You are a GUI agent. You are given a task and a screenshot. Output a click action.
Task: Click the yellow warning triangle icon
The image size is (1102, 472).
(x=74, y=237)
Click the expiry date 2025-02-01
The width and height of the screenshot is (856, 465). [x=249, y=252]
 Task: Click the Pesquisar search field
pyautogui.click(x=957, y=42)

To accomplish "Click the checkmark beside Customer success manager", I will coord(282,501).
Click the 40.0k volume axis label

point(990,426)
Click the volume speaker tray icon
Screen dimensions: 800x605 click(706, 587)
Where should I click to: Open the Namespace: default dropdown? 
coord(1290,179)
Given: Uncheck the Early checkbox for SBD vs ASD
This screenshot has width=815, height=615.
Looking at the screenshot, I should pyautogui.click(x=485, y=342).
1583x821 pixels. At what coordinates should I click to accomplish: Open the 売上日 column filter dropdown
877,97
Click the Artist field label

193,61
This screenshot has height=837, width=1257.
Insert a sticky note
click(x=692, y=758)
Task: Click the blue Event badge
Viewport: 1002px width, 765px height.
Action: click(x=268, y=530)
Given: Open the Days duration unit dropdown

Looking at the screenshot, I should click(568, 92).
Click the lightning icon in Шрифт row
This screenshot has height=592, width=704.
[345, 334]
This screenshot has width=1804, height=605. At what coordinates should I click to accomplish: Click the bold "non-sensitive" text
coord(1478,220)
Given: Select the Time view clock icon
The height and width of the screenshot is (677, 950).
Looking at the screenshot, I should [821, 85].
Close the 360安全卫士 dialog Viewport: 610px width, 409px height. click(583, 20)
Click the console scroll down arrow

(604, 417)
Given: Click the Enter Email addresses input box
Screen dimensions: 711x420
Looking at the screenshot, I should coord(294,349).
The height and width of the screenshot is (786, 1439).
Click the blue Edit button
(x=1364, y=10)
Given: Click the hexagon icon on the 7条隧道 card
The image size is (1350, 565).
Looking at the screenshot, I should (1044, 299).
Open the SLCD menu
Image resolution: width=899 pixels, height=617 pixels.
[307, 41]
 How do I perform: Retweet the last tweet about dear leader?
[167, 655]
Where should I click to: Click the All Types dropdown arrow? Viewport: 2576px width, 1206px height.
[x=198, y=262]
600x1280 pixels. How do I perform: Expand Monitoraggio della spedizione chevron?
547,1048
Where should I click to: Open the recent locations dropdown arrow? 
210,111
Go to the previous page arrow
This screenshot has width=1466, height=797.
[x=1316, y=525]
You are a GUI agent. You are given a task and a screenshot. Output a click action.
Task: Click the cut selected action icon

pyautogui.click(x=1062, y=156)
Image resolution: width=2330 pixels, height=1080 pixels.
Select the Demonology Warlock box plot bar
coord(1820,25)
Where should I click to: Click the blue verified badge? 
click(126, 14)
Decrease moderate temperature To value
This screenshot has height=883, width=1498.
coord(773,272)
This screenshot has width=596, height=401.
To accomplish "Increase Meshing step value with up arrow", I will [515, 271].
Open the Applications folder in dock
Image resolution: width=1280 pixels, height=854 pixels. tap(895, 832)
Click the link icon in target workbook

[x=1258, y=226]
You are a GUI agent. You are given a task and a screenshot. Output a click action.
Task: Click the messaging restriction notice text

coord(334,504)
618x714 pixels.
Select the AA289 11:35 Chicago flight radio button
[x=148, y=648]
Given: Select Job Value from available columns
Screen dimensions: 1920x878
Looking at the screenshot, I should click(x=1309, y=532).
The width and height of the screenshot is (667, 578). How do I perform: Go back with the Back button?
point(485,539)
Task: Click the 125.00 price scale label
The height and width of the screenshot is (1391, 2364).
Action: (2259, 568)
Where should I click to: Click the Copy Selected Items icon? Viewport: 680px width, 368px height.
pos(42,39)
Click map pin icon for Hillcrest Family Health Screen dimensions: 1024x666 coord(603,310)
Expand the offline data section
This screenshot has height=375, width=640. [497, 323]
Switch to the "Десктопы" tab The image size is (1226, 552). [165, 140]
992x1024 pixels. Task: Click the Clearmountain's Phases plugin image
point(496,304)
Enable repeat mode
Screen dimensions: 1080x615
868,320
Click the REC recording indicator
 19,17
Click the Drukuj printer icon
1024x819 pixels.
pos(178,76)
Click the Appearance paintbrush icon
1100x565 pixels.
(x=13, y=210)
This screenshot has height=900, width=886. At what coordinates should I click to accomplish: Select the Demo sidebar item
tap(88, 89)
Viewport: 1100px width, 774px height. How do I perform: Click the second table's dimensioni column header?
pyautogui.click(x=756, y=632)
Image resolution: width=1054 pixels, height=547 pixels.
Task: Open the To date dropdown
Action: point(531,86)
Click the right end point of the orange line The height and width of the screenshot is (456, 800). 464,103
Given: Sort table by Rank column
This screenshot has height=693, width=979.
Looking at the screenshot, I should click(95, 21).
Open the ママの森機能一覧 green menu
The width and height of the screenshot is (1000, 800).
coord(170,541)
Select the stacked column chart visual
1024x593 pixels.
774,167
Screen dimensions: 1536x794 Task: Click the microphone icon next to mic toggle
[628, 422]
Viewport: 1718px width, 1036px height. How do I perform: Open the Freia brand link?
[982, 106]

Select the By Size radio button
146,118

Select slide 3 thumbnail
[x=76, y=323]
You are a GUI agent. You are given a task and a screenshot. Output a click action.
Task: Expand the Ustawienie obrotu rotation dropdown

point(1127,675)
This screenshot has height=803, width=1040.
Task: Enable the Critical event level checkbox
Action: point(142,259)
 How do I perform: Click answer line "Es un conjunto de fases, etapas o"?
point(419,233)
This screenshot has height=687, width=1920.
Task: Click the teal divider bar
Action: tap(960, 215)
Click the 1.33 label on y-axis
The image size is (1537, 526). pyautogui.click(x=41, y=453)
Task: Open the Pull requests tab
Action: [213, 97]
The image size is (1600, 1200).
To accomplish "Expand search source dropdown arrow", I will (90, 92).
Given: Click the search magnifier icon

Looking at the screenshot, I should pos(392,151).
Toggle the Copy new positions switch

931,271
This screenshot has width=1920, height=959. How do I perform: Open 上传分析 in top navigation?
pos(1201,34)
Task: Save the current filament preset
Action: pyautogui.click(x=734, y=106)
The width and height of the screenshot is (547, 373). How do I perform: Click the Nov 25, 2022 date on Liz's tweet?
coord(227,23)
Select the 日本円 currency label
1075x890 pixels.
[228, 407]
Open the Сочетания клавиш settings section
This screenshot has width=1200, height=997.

◆ **Description of the task**
From the material above, copy each line that includes the word "menu".

◆ **Answer to this task**
Open the SLCD menu
Open the ママの森機能一覧 green menu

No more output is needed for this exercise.